[[ DATA FOR THE TASK open ]]

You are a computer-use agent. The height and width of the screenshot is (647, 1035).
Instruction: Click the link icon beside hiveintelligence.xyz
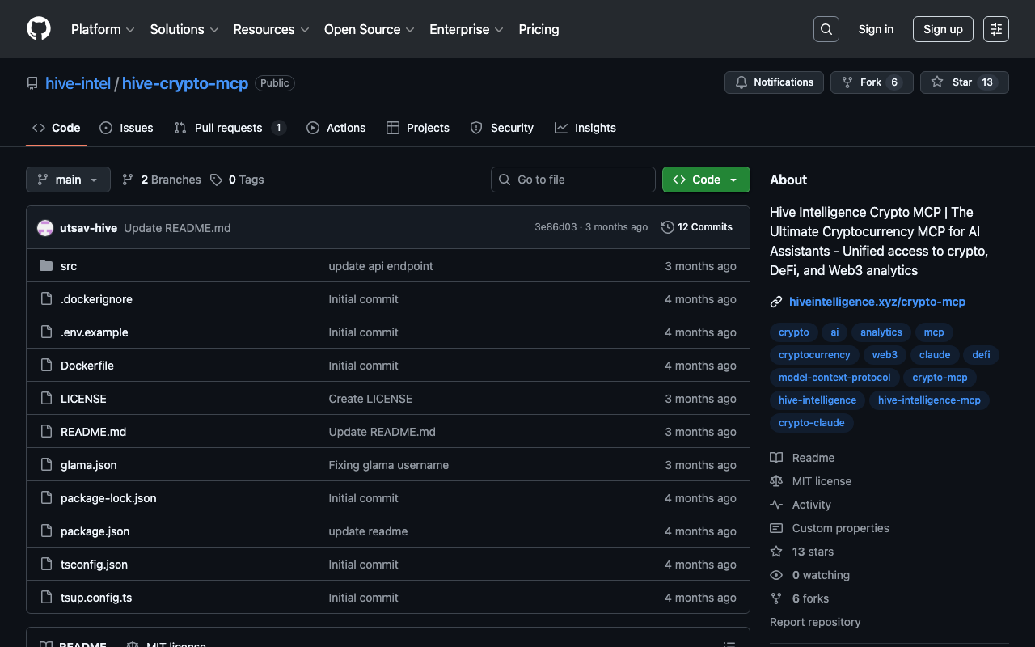click(776, 302)
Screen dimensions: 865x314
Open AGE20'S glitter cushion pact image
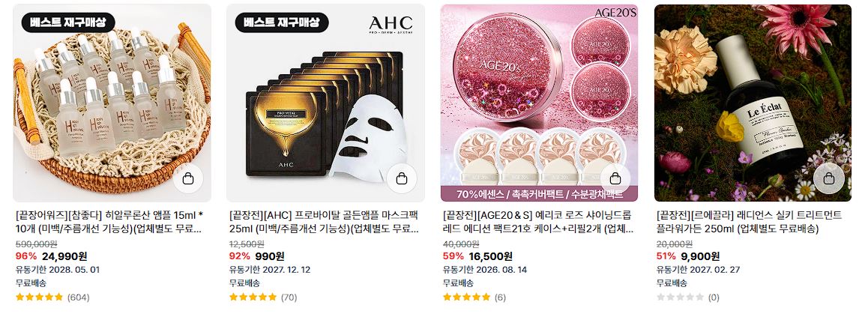tap(539, 103)
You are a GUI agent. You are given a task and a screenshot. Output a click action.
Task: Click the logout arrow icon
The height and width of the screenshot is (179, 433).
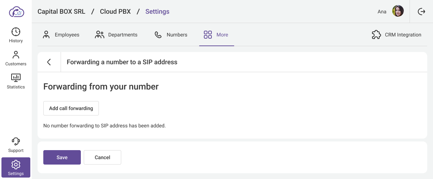(x=421, y=12)
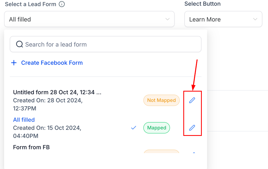
Task: Click the Select Button field label
Action: click(x=202, y=4)
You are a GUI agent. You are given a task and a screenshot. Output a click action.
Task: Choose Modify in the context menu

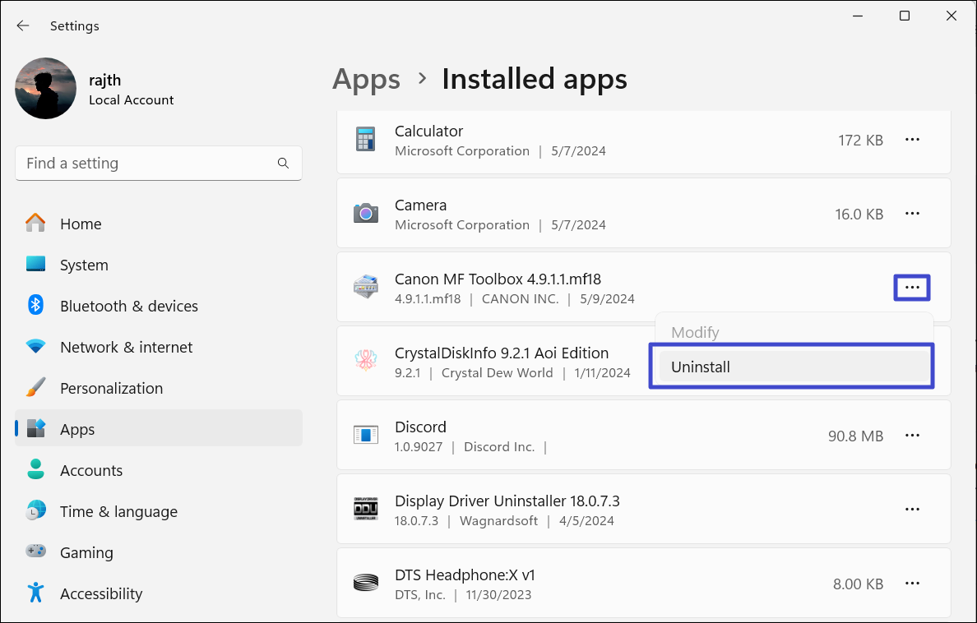[695, 332]

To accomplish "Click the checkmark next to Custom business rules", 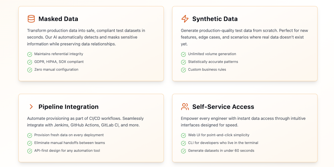I will (x=184, y=70).
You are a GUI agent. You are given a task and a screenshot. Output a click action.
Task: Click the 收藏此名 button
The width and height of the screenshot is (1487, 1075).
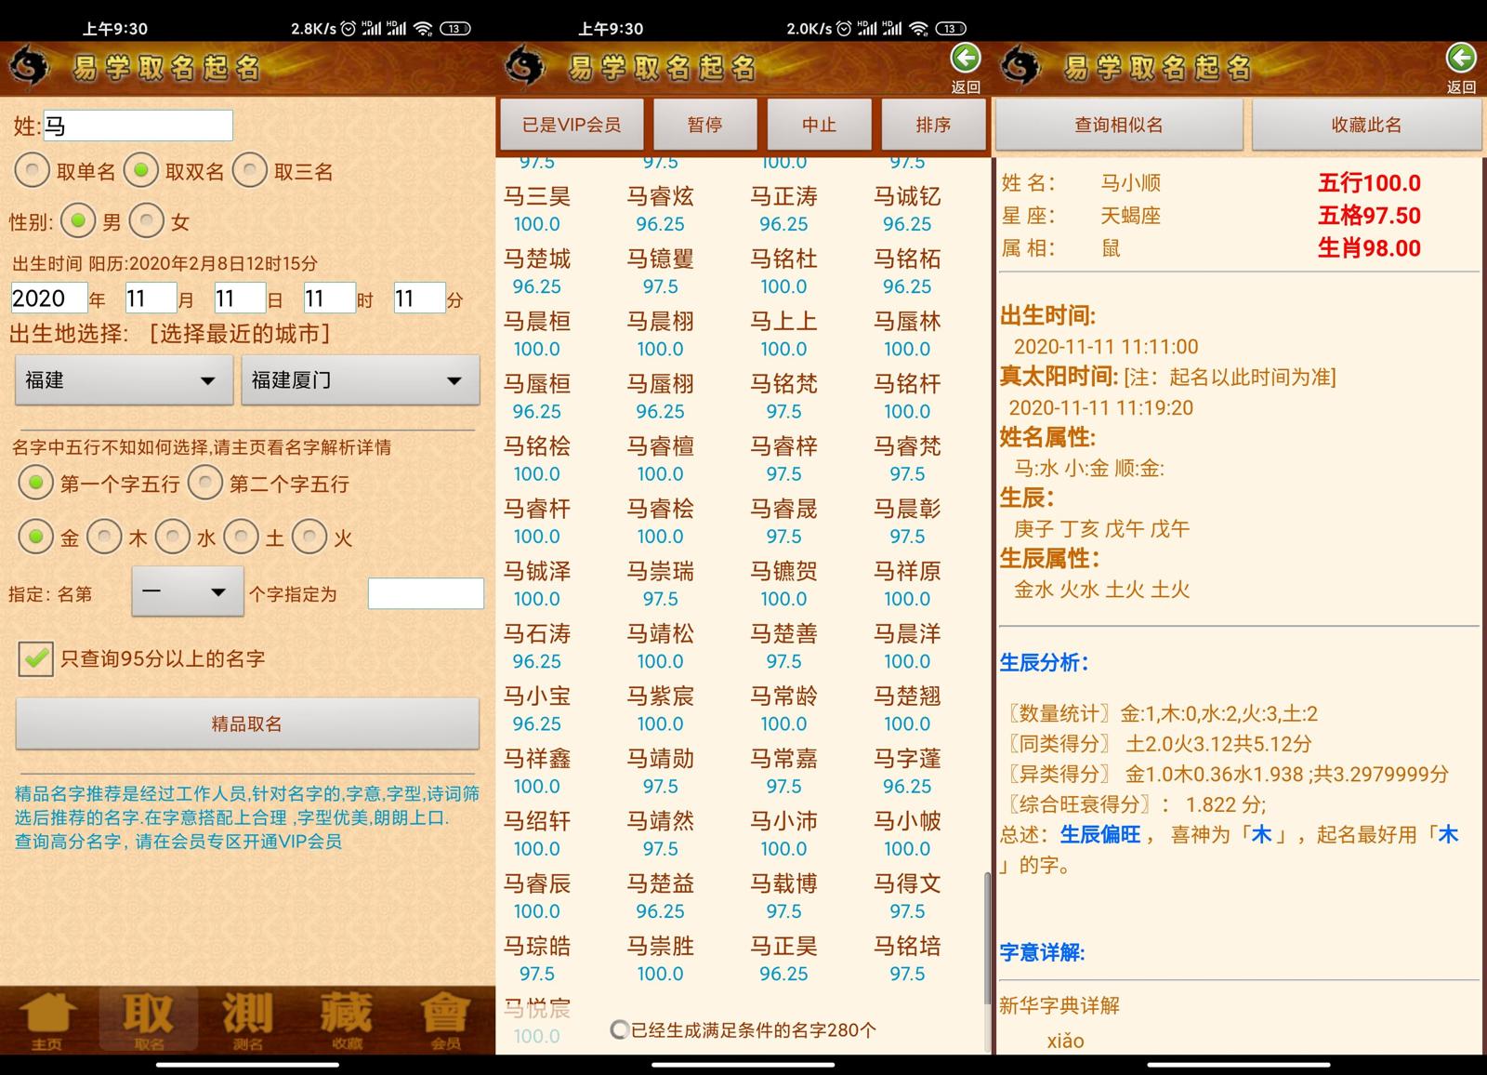coord(1365,125)
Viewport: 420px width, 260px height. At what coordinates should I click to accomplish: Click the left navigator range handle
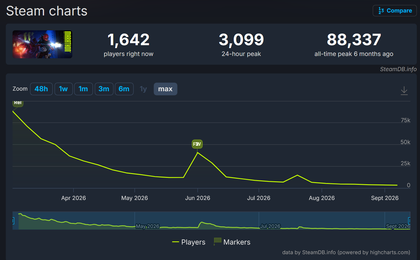pyautogui.click(x=13, y=221)
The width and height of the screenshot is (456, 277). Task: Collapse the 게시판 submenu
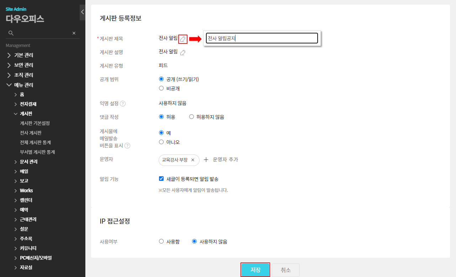(16, 114)
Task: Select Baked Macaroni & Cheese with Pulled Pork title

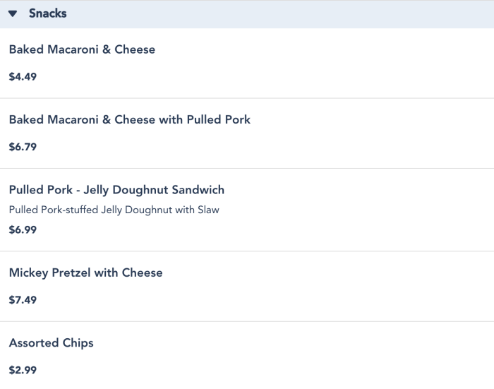Action: (129, 119)
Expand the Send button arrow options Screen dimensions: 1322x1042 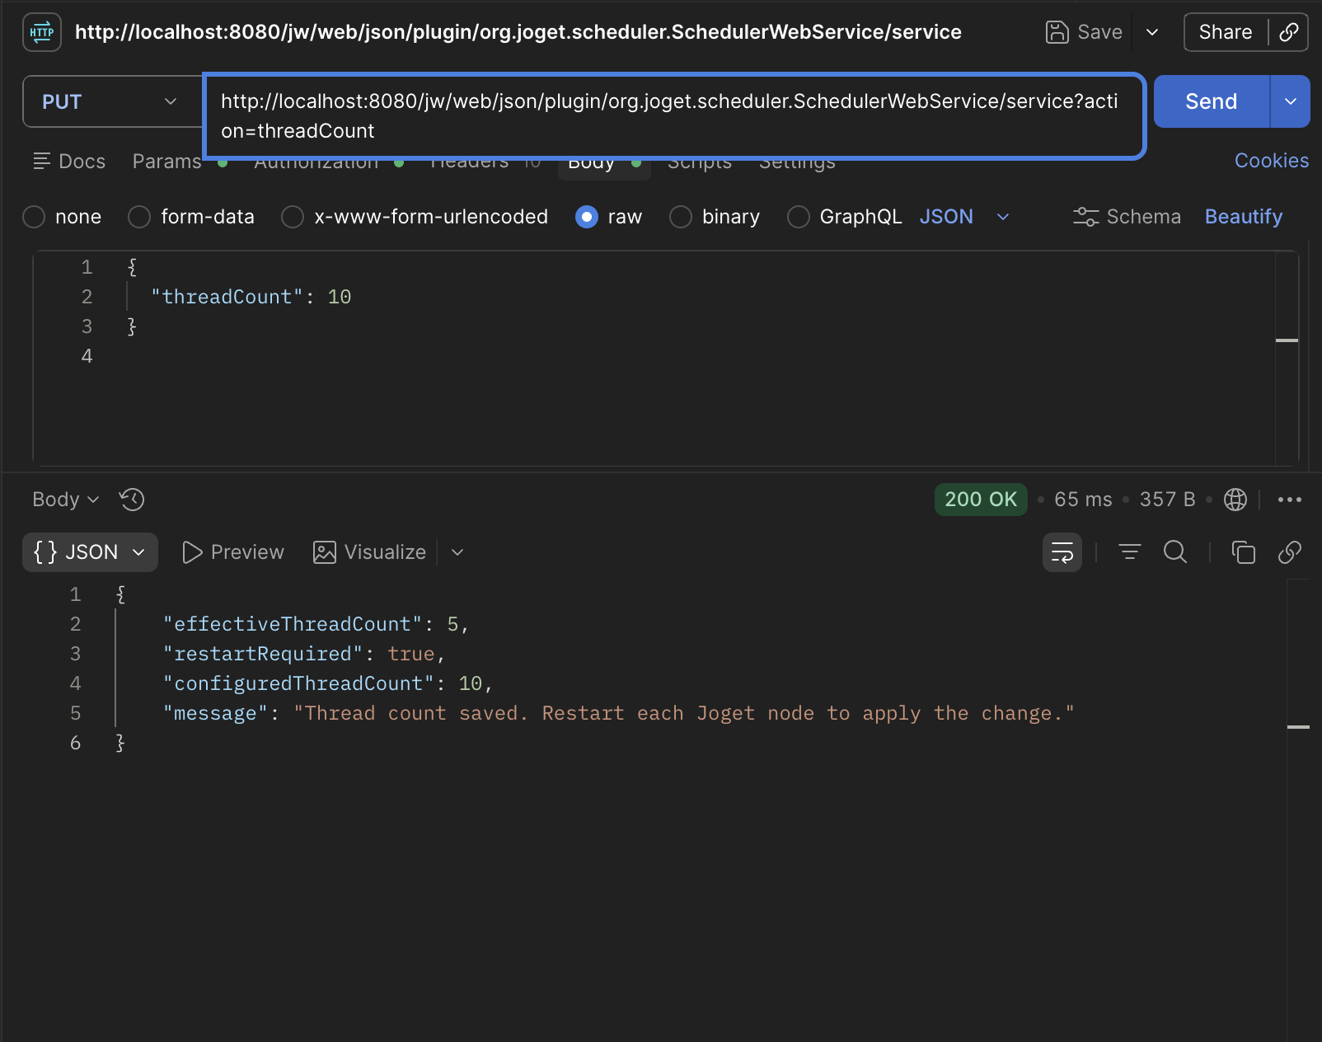[x=1291, y=101]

[[ DATA FOR THE TASK closed ]]

WHAT THE TASK REQUIRES: Above are the records; restate exactly the lines from the one containing "Screen dimensions: 865x314" through the one containing "Task: Click the logout arrow icon", keeping pictures out.

ANSWER TO THE PROBLEM:
Screen dimensions: 865x314
Open AGE20'S glitter cushion pact image
tap(539, 103)
You are a GUI agent. You are given a task and a screenshot. Output a click action.
Task: Click the logout arrow icon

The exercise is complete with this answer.